Taxation: profit/loss calculation: estimating amounts
S1216BF Corporation Tax Act 2009 (CTA 2009)
The treatment for calculating taxable profits of the television programme activities of Television Production Companies (TPCs) (TPC10110) may involve estimating the total income and total costs of a programme (TPC10100). The rules set out the basis on which such estimates are made.
The aim of these rules is to ensure that the income that is recognised is in accordance with the substance of transactions in the same way that would be expected for statutory accounts.

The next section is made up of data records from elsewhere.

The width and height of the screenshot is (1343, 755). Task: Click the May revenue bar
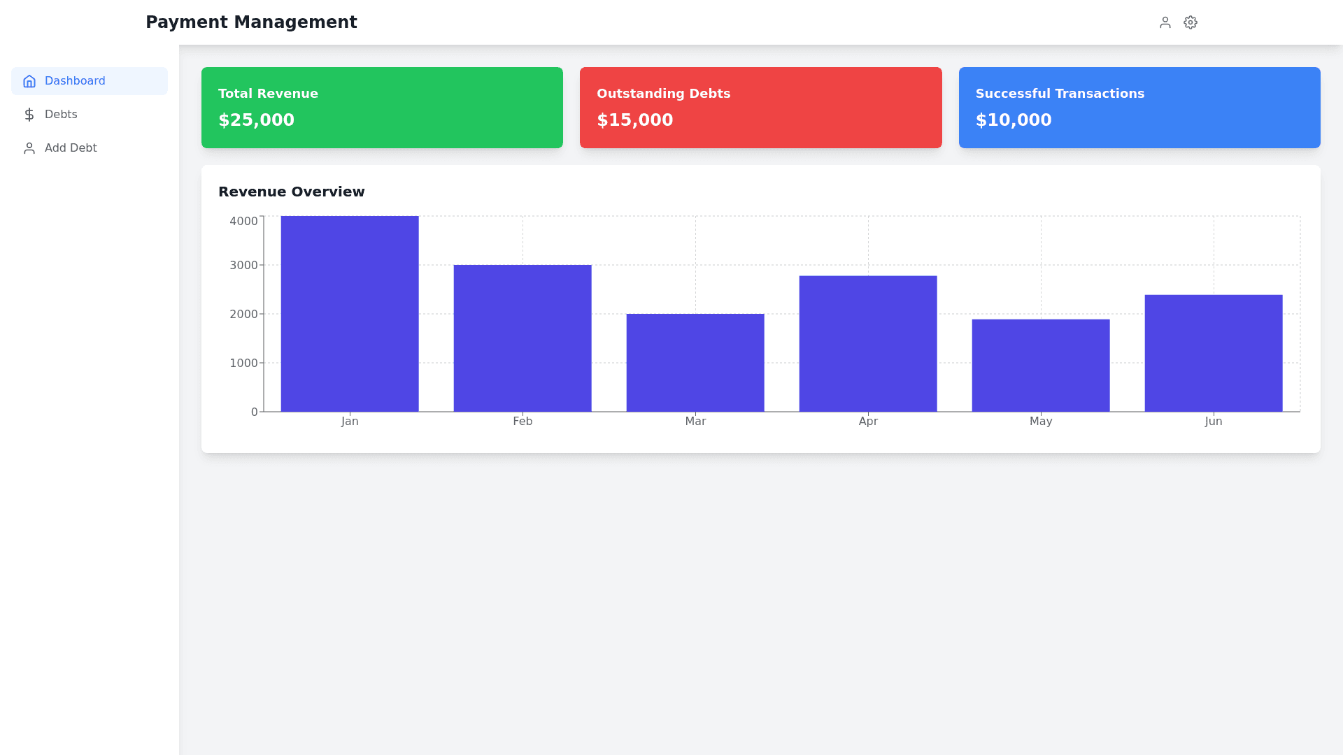1041,366
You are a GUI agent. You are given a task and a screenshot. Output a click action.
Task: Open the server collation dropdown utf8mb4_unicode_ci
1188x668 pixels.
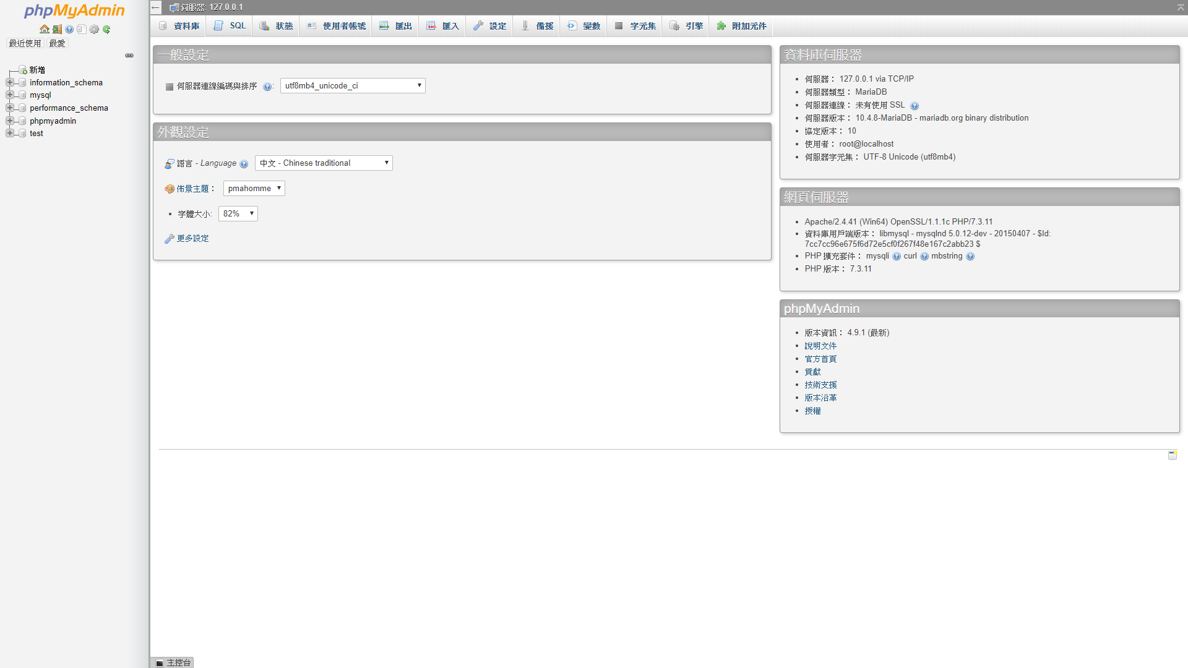click(352, 85)
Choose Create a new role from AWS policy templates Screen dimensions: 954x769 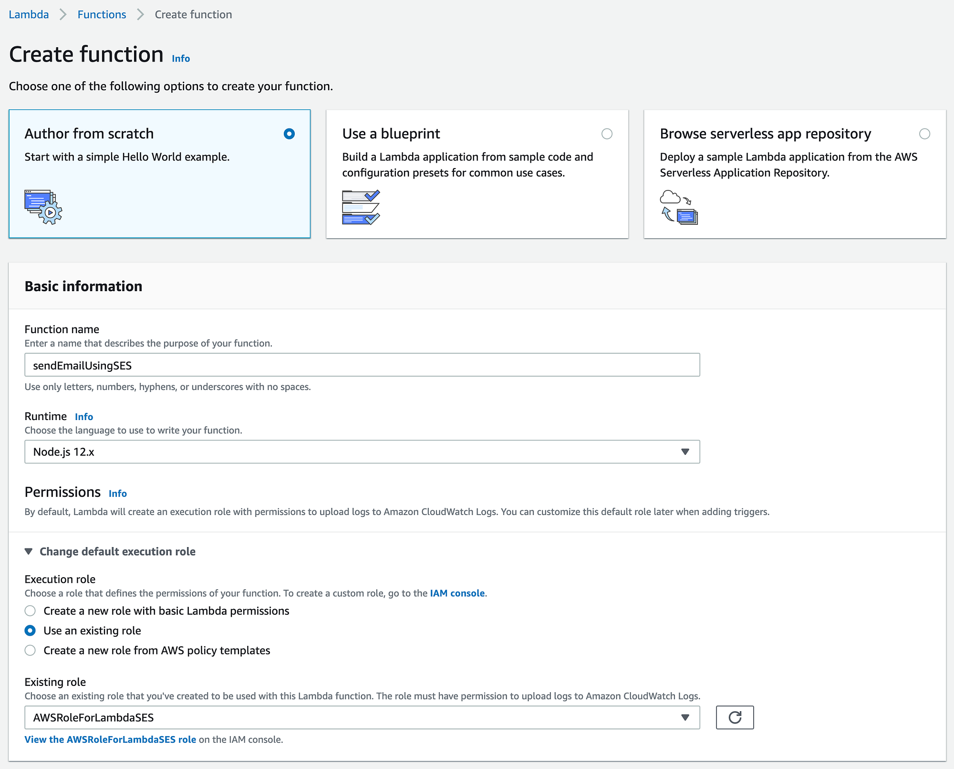pos(30,650)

To be income, sums should be recognised using the same principles that are set out in Generally Accepted Accounting Practice (GAAP). Section 23 of FRS102 requires that revenue from the rendering of services and from construction contracts is recognised with reference to the stage of completion of the transaction at the end of the reporting period (where the outcome can be estimated reliably).
In effect these principles embody the principle that income is recognised as it is earned. Other accounting standards dealing with revenue are Application Note G to FRS 5 and IAS18, neither of which contain principles that are substantially different to section 23 of FRS102.
For TPCs the estimate to be made is at the end of the accounting period using all the information available at that time, on a fair and reasonable basis and taking into consideration all relevant circumstances. It follows, under the principles in FRS5 and IAS18, that speculative income, where potential buyers have not yet been identified, would not be brought into account. But where a seller has entered into a transaction with a buyer, revenue should be recognised in accordance with the substance of that transaction.
If the revenue does not arise until the occurrence of a critical event, it is not recognised until that event occurs only if the occurrence is outside the control of the seller. The delivery of the completed programme is regarded as an event that is within the seller’s control, and does not delay recognition. Similarly, the mere fact that the buyer has to accept the completed programme does not delay recognition.
Almost all television programmes are commissioned and will have a measure for estimated total income from the outset.
However, some productions that come within this legislation may be highly speculative. There may be little, if any, income that can be brought into account in calculating profits for an accounting period.
Nevertheless, it is likely that there will be a reliable estimate for the estimated total cost and so the costs to be debited in each accounting period will be the additional costs reflected in the work done while the income may well be zero.